**DATA LISTING**
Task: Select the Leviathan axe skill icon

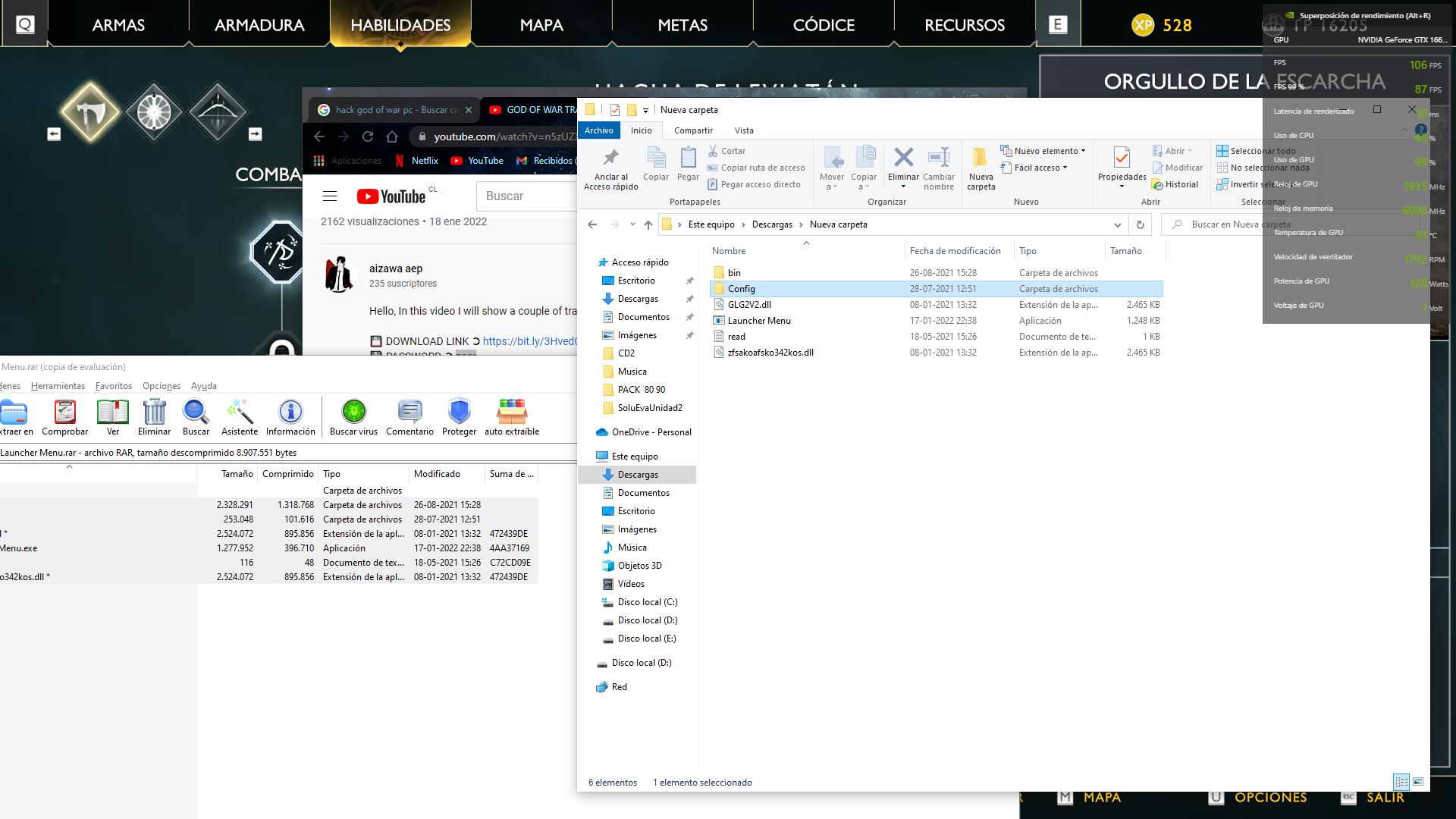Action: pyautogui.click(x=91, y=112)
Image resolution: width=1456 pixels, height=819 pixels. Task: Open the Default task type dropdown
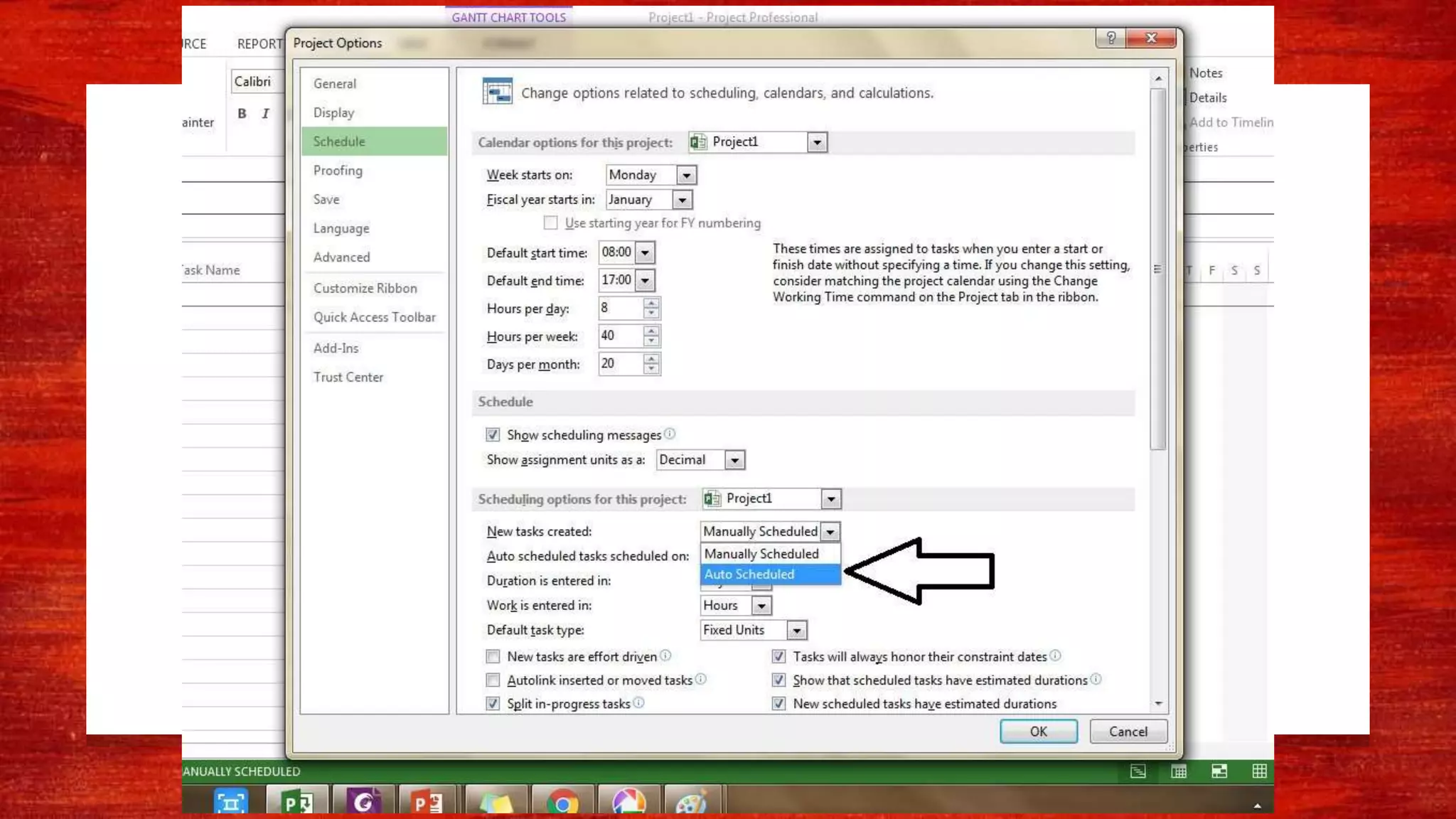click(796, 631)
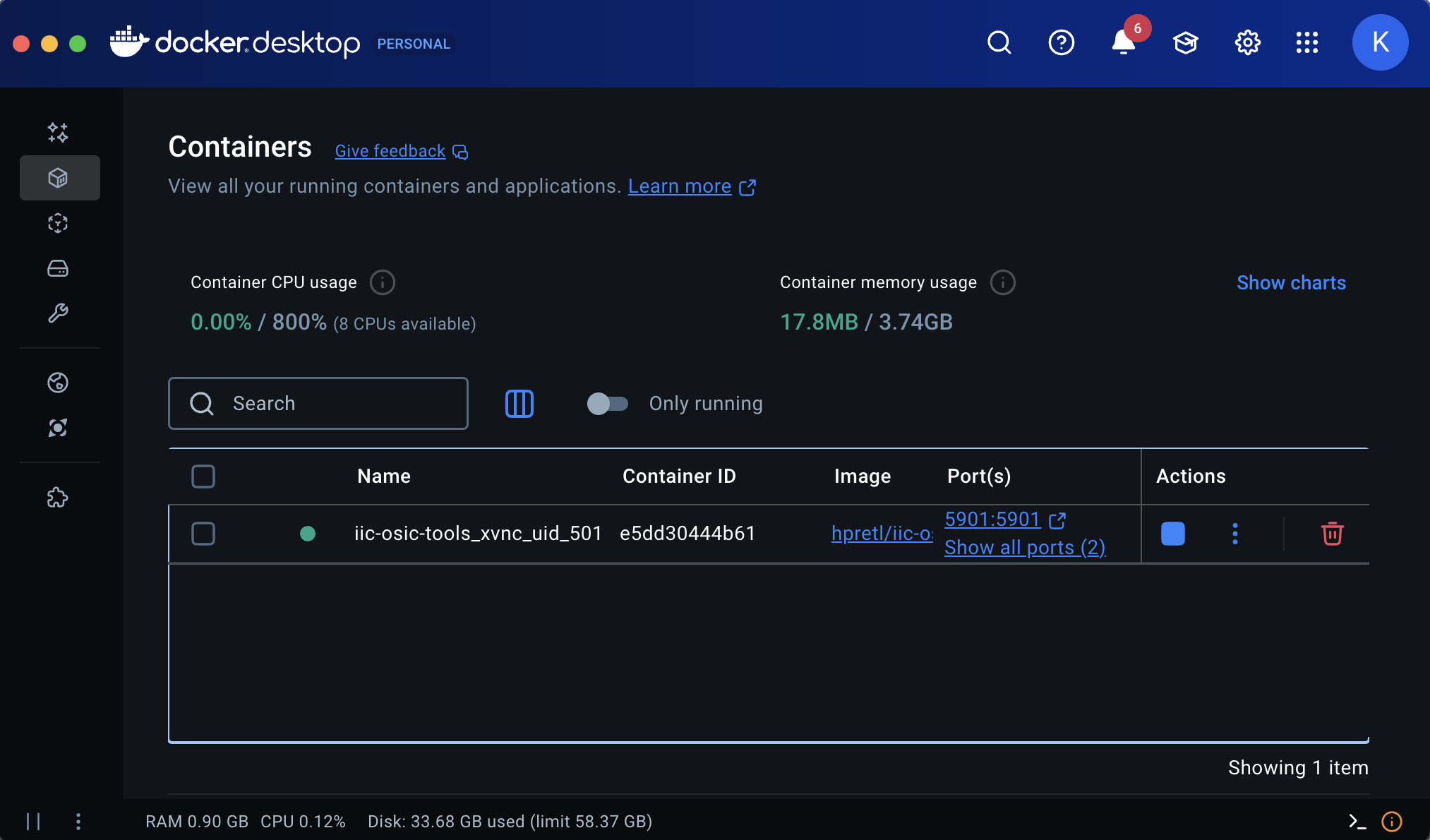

* * *

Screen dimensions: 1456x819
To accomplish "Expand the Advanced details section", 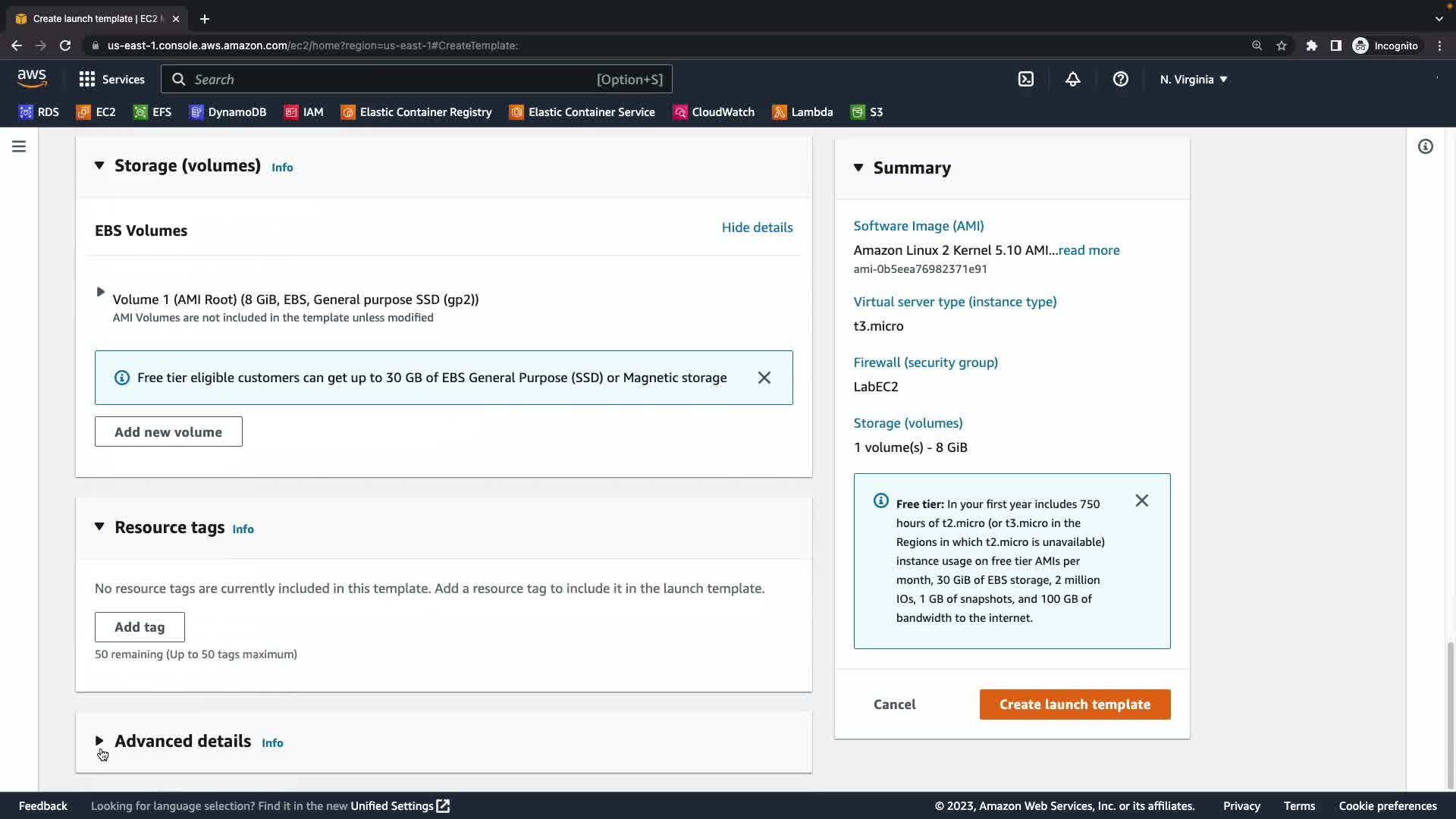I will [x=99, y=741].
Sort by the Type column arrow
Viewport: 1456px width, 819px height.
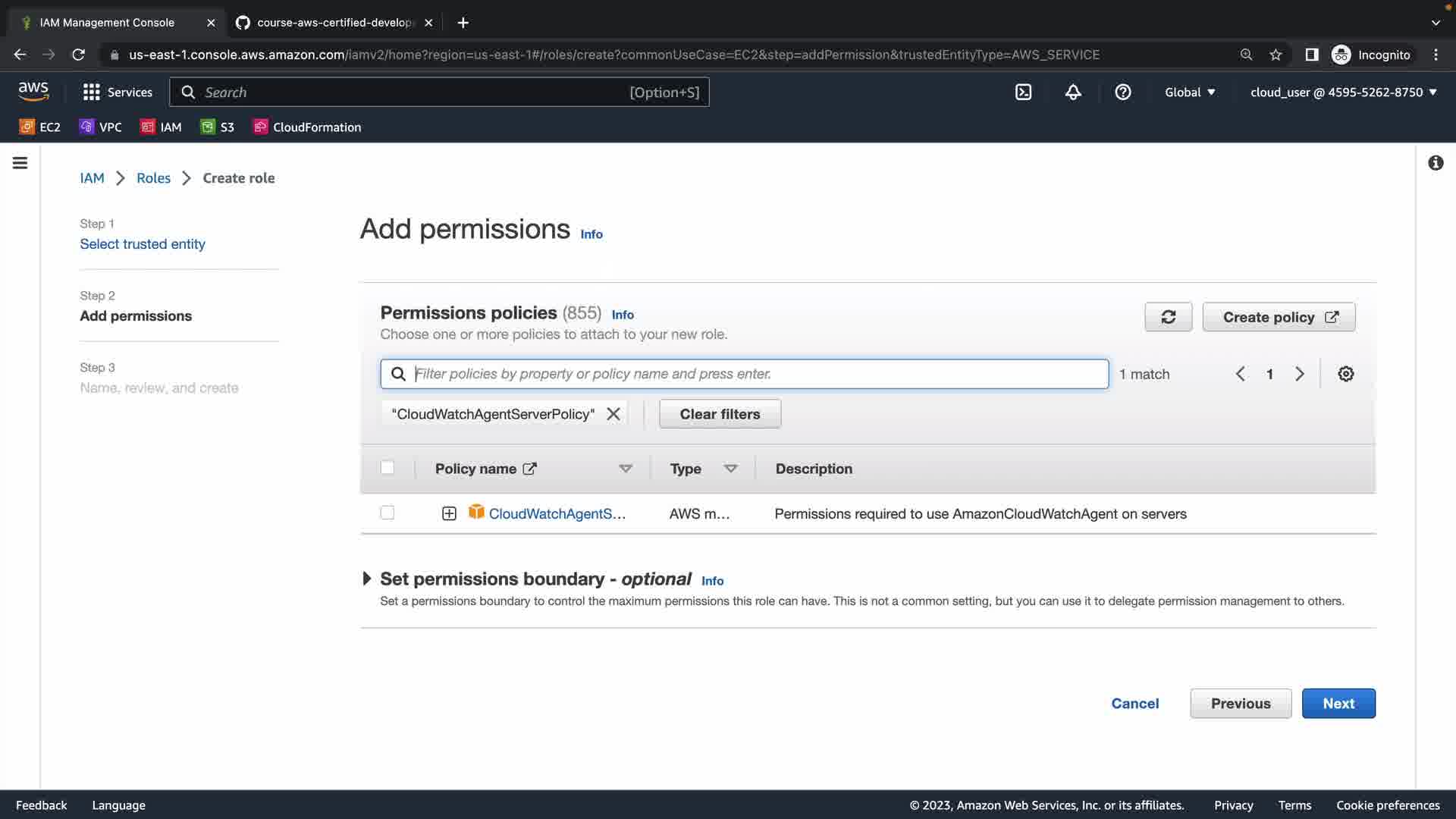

**TO DO**
Transcribe the records above exactly, beginning at the line that contains "Sort by the Type column arrow" and ending with the line that contains "Viewport: 1456px width, 819px height.", both included, and nothing else.

**YOUR SOLUTION**
Sort by the Type column arrow
Viewport: 1456px width, 819px height.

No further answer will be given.